* [The problem]
In the passage about war below, who does it say actually decides to start a war nowadays?

Anger. Greed. Envy. Misunderstandings. Racism. Religion. Politics. Fear. There are countless of reasons why somebody could start a war. Imagine that whenever you got angry, or come to want something from someone, you could start a war and take whatever you want. That's how it was in the past, when the world was ruled under monarchies. But even now, it's not like everyone decides to start a war, the ones in the government, politics do. It's not like soldiers themselves are so keen to fight, it's not like they get much out of fighting, at least not as much as they are risking. Yet even though it's pretty easy to start it, ending a war is extremely hard. People whose relatives have perished, people who were hurt in wars, all of them will want revenge, but after they get it, the other side, which was hurt by their revenge, wants their own one. In turn it creates a never-ending circle of hatred and unless something critical happens the war might never end until one side completely annihilates the other. Winning wasn't that tragic in the past, but now, when nuclear weapons are abound, what winning actually means? Extermination of the entire race?

* [Provided material]
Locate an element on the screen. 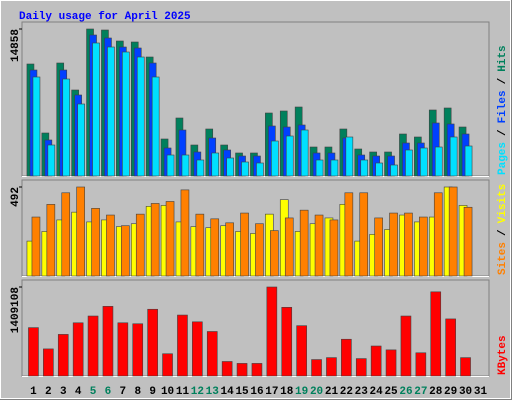  x-tick-label: 18 is located at coordinates (287, 392).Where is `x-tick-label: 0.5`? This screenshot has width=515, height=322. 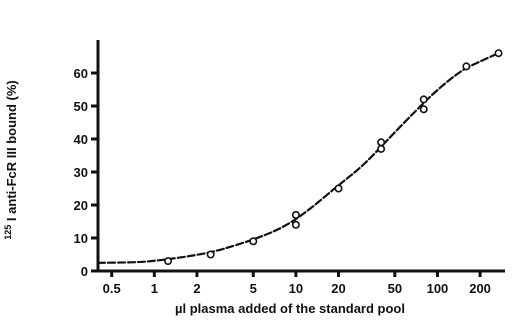 x-tick-label: 0.5 is located at coordinates (112, 288).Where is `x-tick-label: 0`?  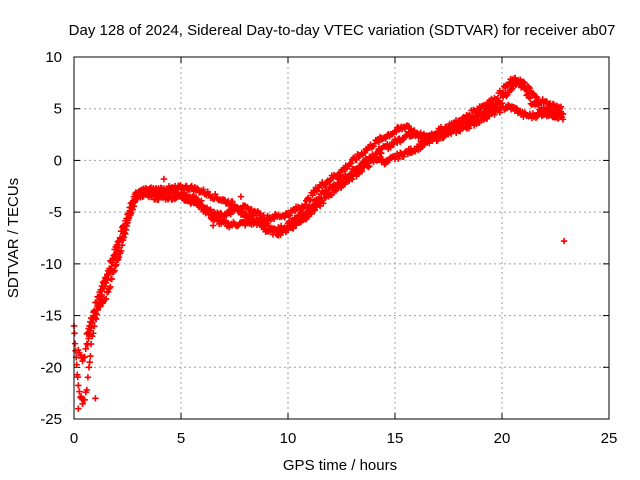 x-tick-label: 0 is located at coordinates (74, 438).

* [Expected answer]
The people in government and politics.